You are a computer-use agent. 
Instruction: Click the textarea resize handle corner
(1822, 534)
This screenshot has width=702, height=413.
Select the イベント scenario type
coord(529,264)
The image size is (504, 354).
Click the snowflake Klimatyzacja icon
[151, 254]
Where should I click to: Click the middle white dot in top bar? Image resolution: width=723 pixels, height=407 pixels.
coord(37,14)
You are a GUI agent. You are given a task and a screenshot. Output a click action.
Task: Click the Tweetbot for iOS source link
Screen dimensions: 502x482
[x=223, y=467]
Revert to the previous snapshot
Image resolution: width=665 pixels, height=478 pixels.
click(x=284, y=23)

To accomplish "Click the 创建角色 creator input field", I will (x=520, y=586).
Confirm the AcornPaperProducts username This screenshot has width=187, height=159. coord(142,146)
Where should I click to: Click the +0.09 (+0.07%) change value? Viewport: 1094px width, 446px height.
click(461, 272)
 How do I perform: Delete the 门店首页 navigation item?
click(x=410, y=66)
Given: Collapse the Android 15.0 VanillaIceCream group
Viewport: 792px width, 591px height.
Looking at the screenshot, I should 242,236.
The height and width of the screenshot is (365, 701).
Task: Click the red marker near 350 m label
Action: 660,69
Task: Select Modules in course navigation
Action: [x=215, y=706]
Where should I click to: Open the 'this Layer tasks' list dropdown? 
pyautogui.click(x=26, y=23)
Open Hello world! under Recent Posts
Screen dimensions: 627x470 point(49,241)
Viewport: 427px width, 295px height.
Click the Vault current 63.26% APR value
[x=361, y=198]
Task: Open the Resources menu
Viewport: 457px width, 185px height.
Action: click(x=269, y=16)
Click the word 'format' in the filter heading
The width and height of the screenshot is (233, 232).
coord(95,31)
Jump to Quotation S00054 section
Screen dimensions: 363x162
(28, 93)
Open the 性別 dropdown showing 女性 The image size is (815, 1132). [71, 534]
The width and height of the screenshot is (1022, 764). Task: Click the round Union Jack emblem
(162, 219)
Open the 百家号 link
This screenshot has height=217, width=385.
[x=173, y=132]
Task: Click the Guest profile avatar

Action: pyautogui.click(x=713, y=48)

========================

_Set problem_. Pull out each line in the rows above that contains the word "should". Only lines where the letters match its case count.

_Output_.
Where should I click to: Click the middle white dot in top bar? Image resolution: width=723 pixels, height=407 pixels.
Where should I click to: Click the +0.09 (+0.07%) change value? Viewport: 1094px width, 446px height.
Looking at the screenshot, I should 242,236.
Where should I click to: Open the 'this Layer tasks' list dropdown? 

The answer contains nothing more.